Copy out verbatim every line of the items from the line holding "Identify the location of menu-view: View." through the end of the items, inclusive. Omit the pictures.

+++ THE INPUT +++

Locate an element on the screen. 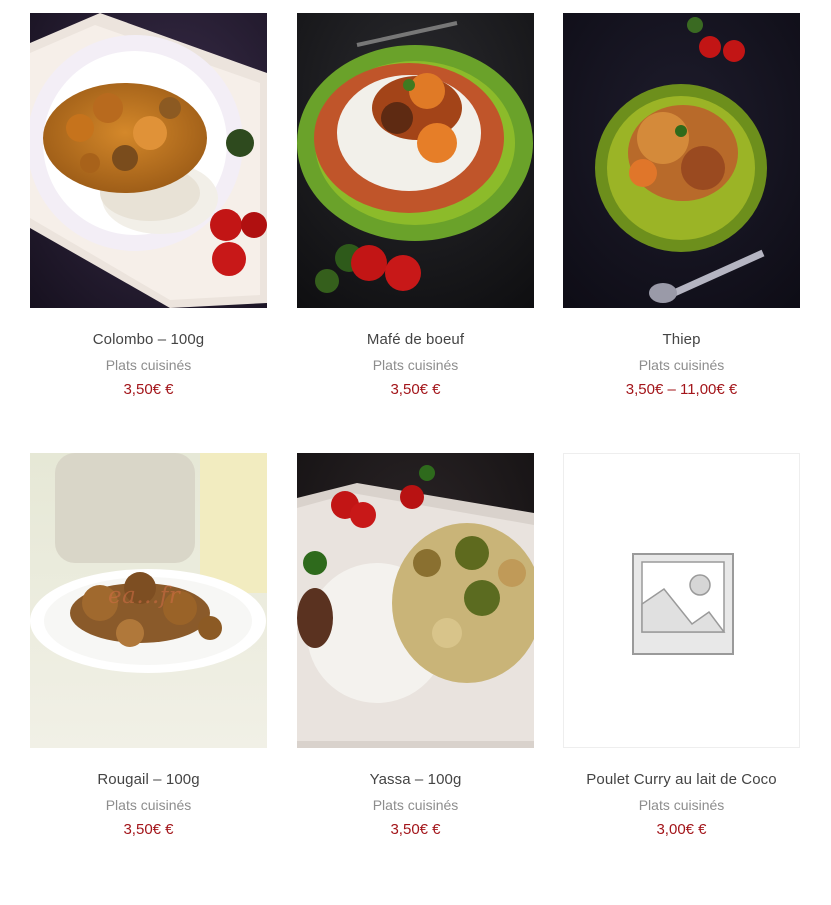 The height and width of the screenshot is (905, 831). product-card-mafe: Mafé de boeuf Plats cuisinés 3,50€ € is located at coordinates (416, 207).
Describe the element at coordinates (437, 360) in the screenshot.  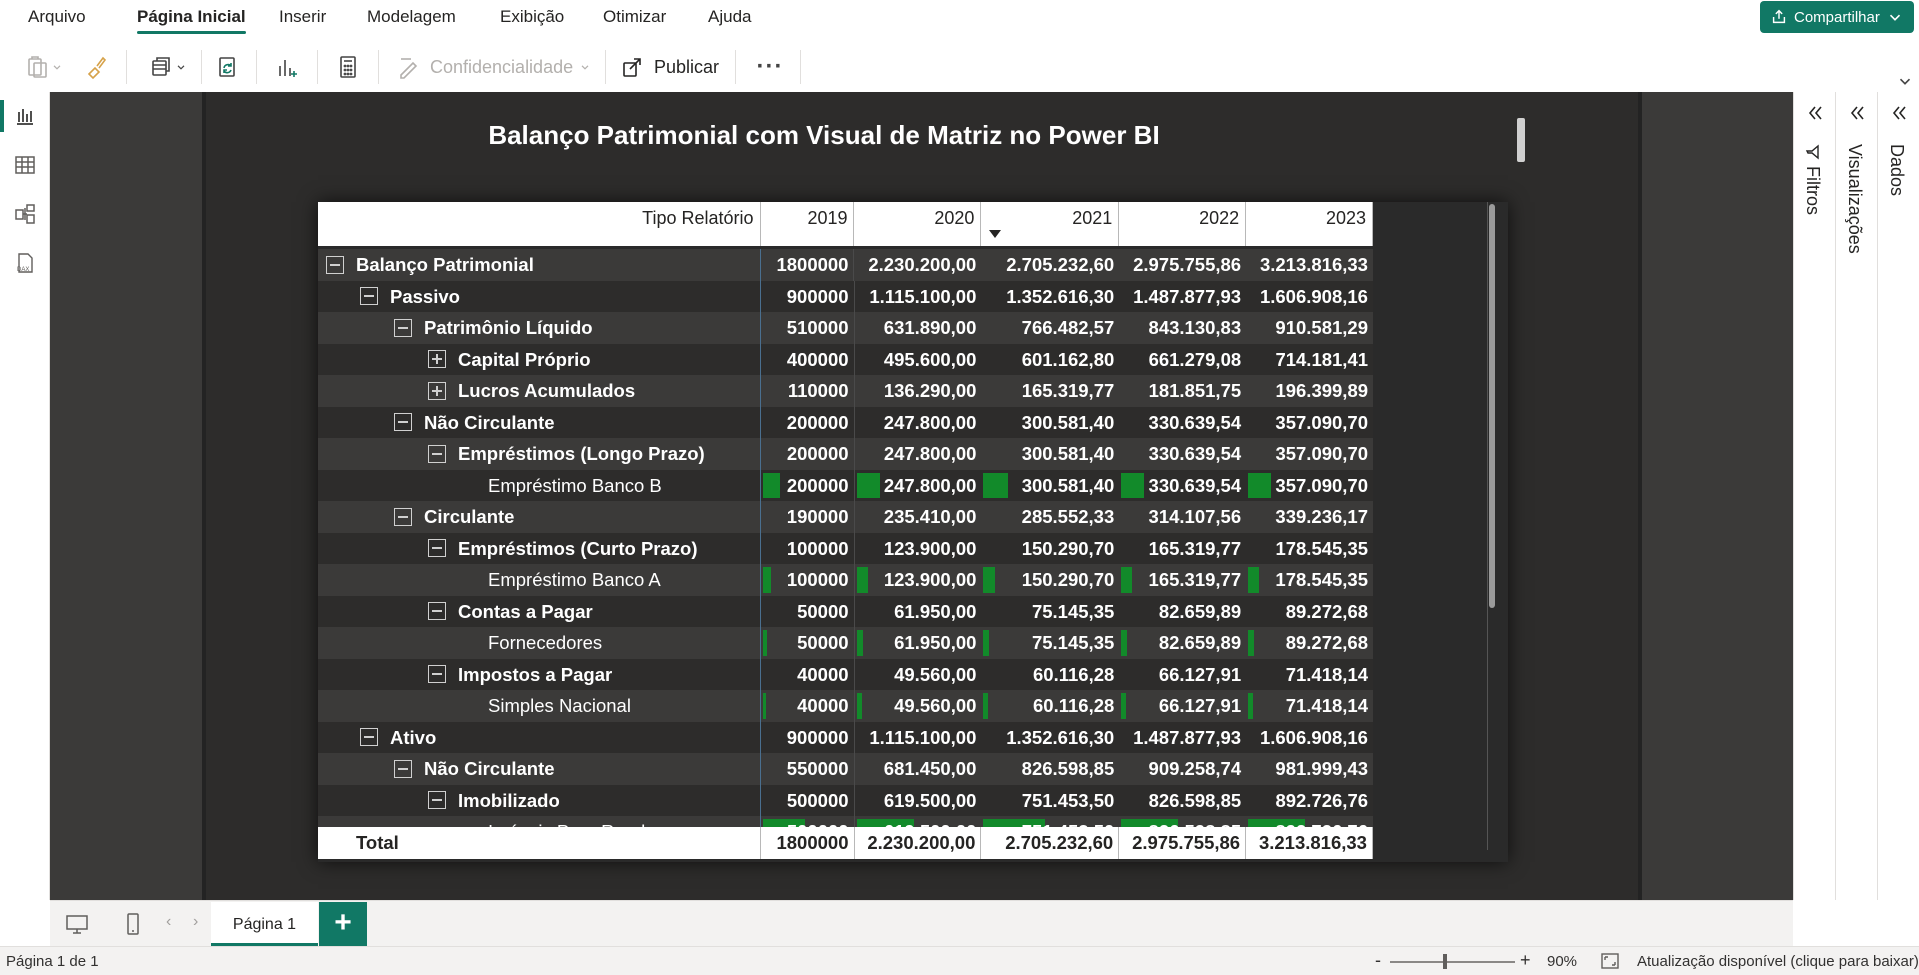
I see `expand-plus-icon` at that location.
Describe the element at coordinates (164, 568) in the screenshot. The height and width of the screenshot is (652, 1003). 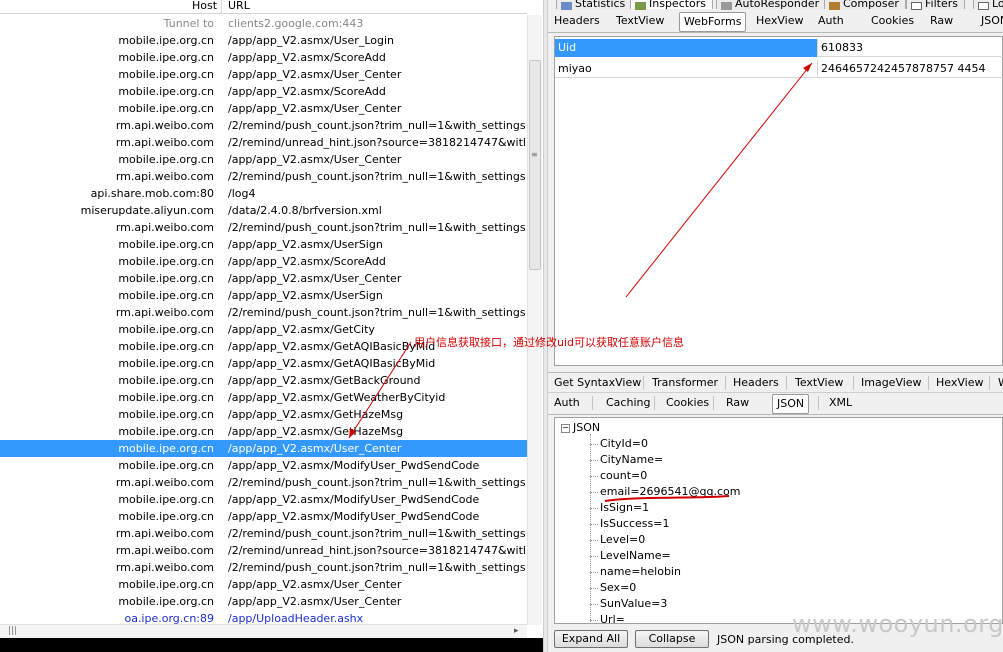
I see `session-host: rm.api.weibo.com` at that location.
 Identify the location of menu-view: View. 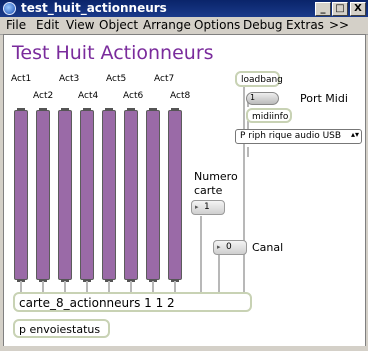
(80, 25).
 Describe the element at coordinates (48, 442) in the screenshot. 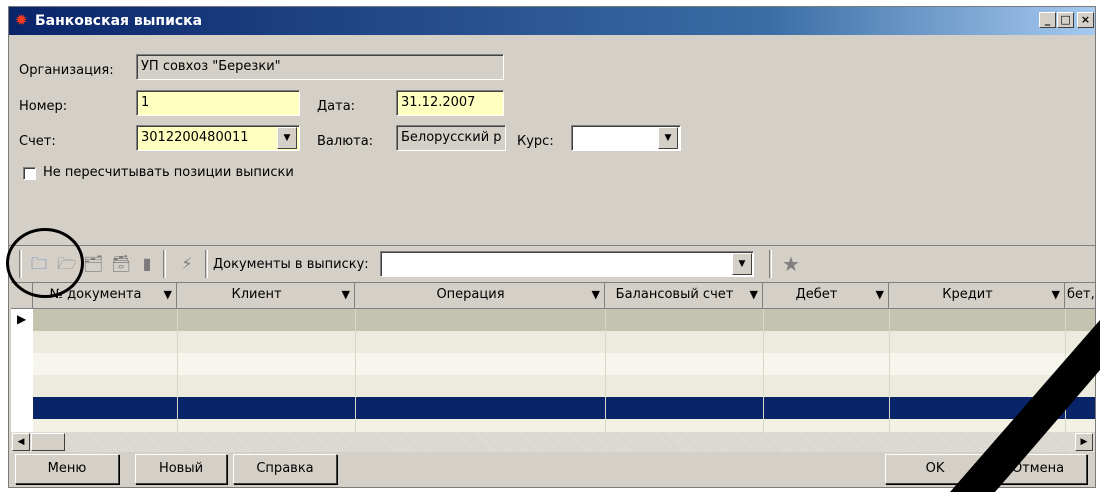

I see `scroll-thumb` at that location.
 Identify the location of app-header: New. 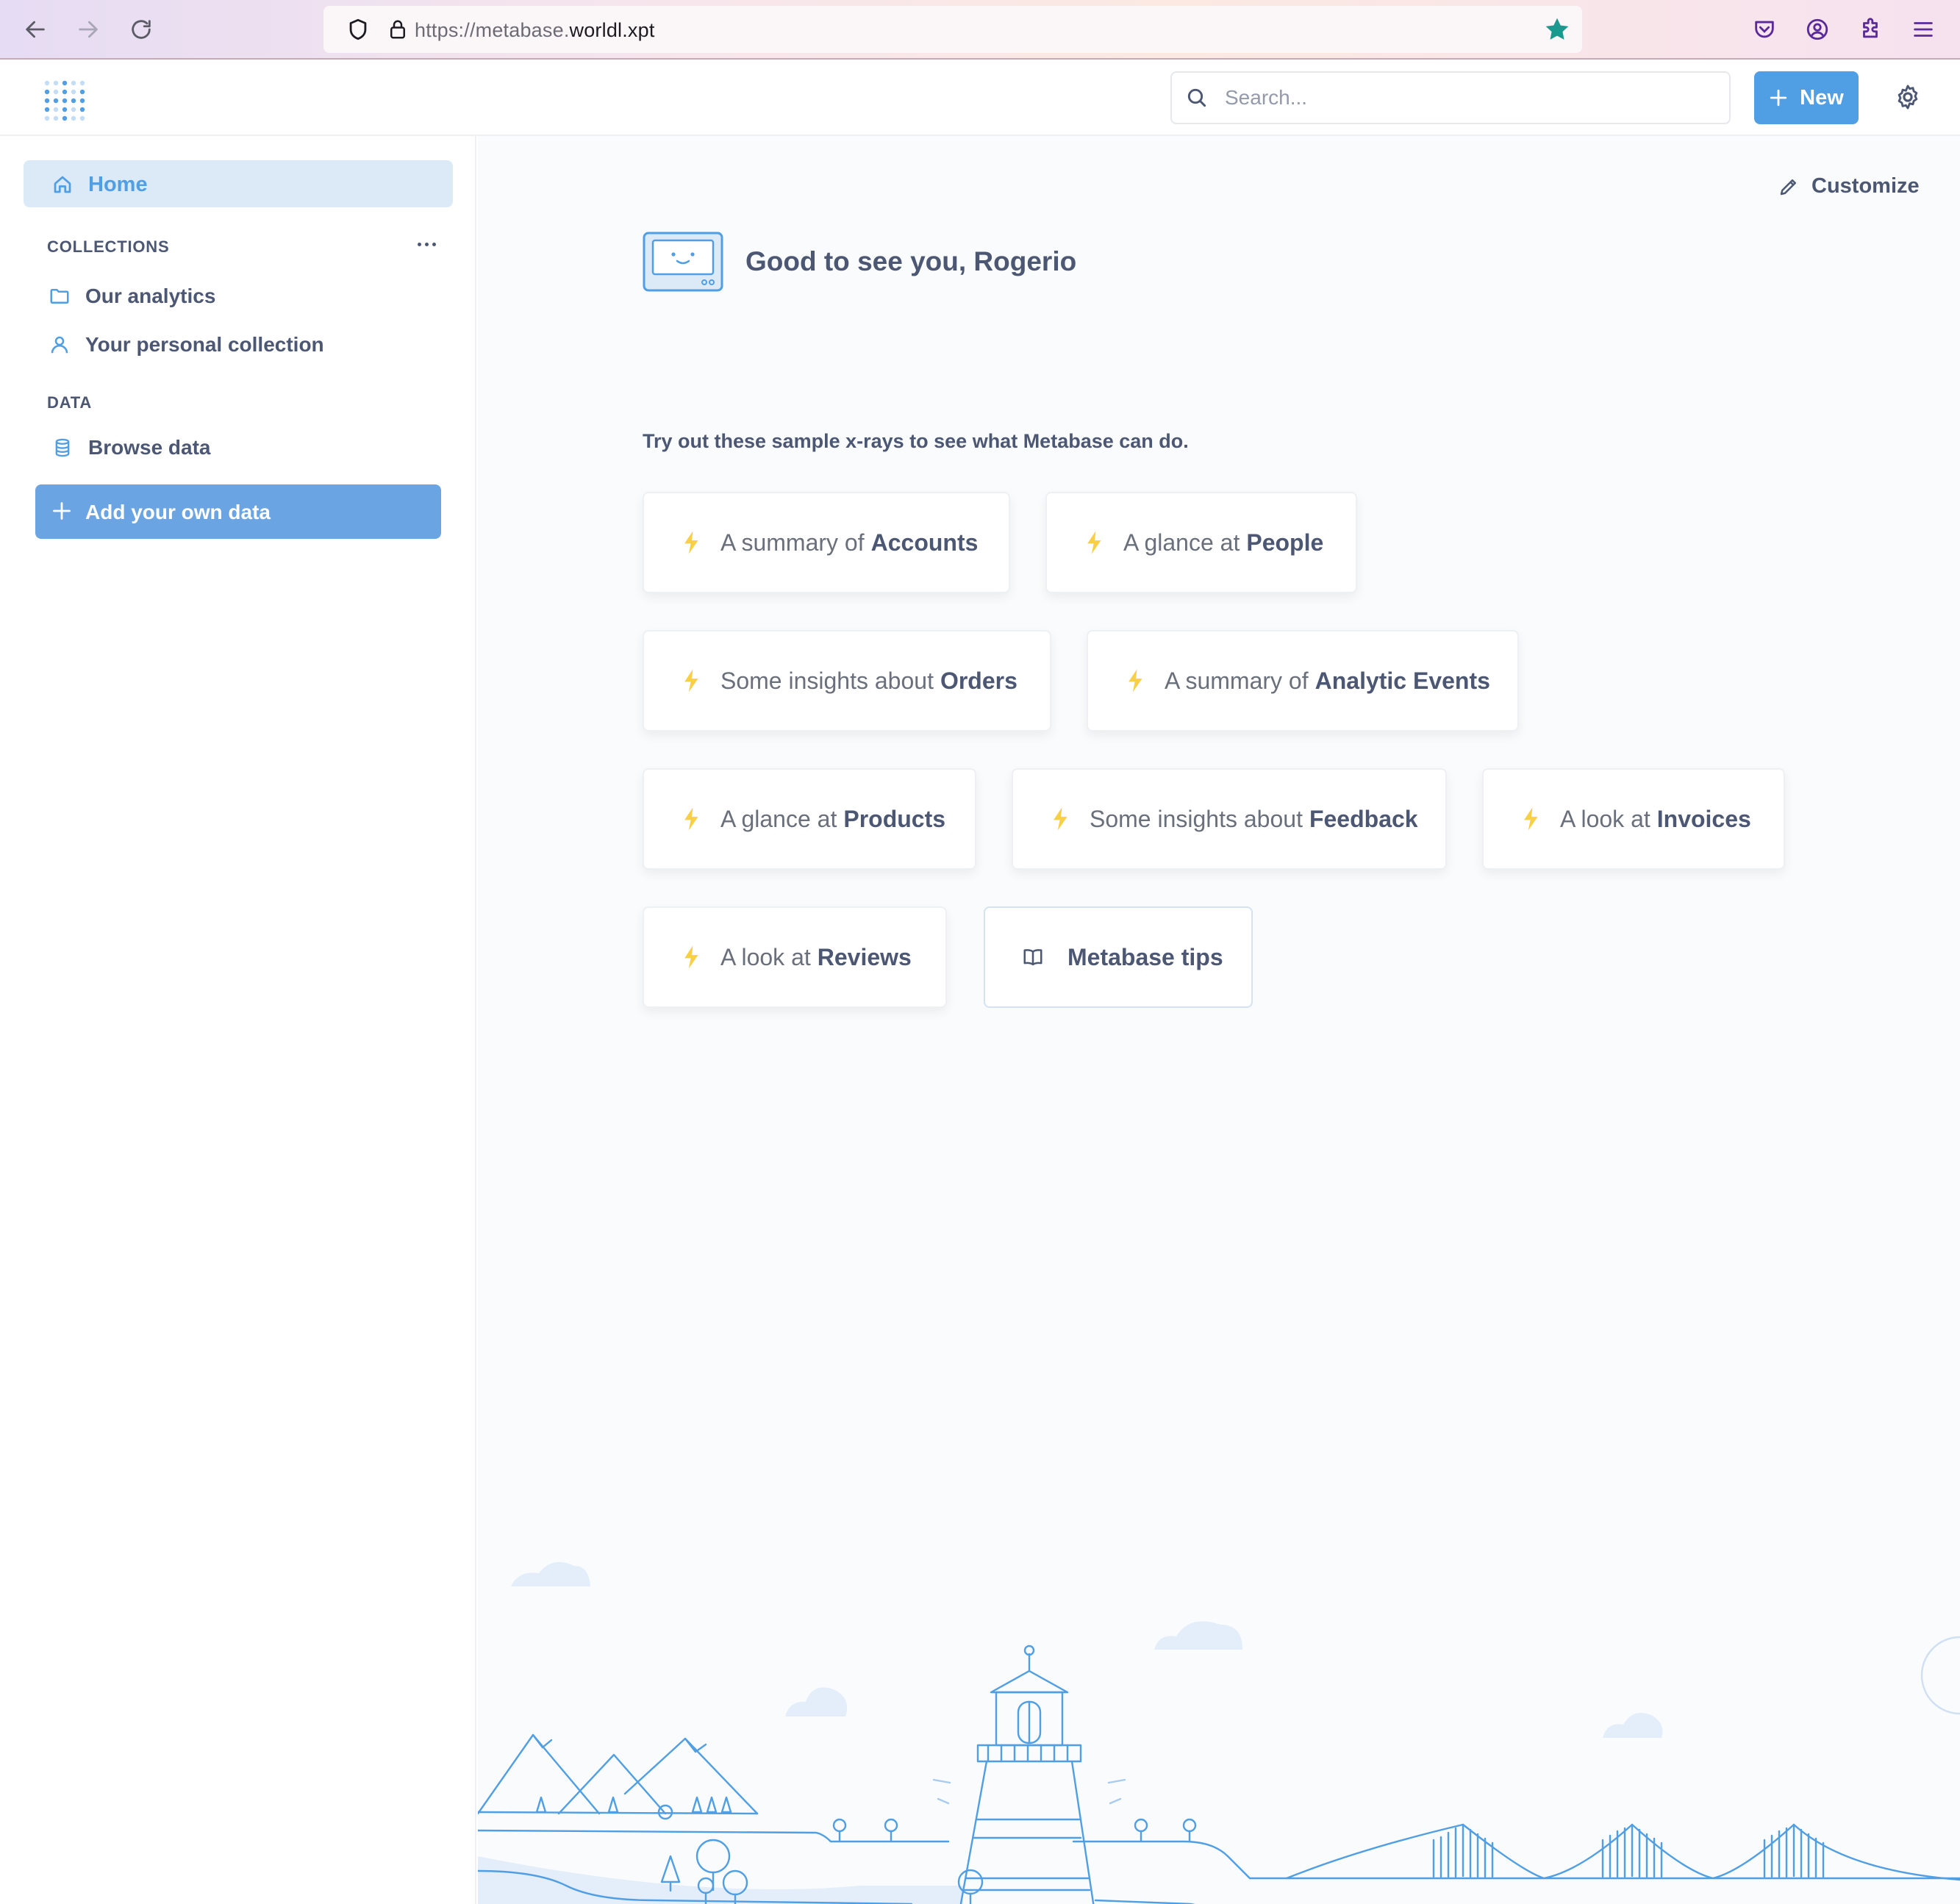
(980, 98).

+++

### RESPONSE FOR THIS EXERCISE
 Identify the location of menu-view: View. 
(80, 25).
 Describe the element at coordinates (48, 442) in the screenshot. 

I see `scroll-thumb` at that location.
 Identify the location of app-header: New. 
(980, 98).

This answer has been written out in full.